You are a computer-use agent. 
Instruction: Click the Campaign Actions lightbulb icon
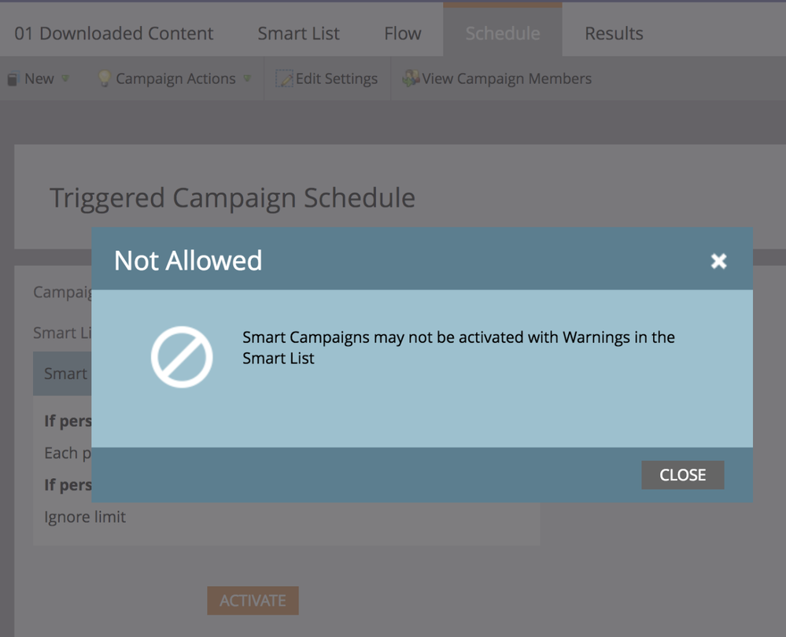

-*-*-

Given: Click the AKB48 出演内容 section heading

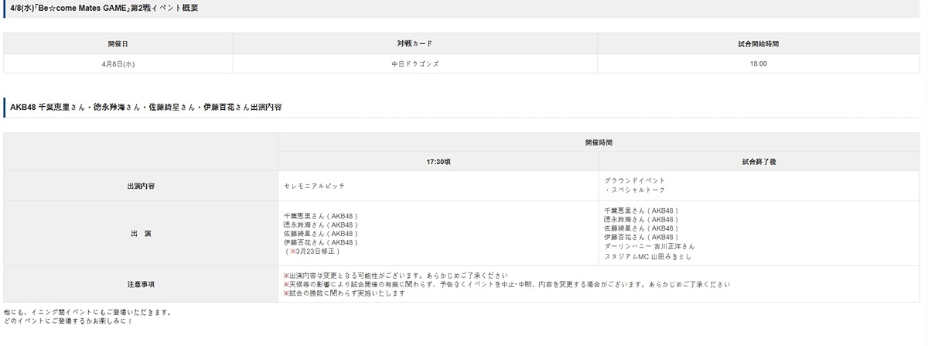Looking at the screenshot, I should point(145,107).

-*-*-

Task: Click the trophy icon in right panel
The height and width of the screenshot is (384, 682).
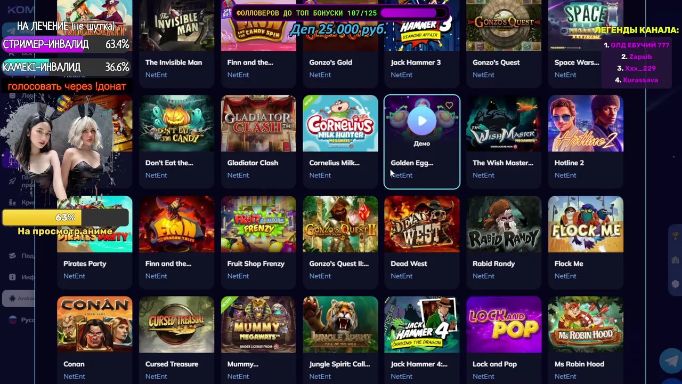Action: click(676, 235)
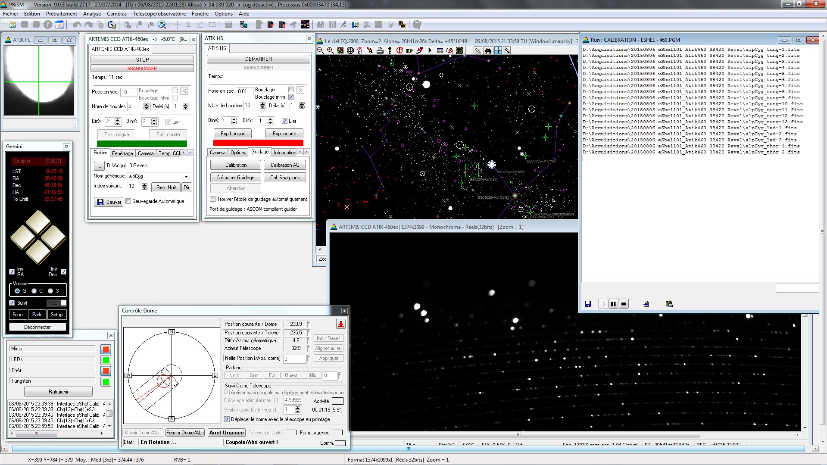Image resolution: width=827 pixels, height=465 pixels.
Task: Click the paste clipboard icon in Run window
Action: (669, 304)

-*-*-

## Task to carry out
Your task is to transcribe, with no changes, only the lines of the listing above that lie between the line holding "You are a computer-use agent." and the line holding "Instruction: Click the", inclusive.

## Reply
You are a computer-use agent. 
Instruction: Click the Campaign Actions lightbulb icon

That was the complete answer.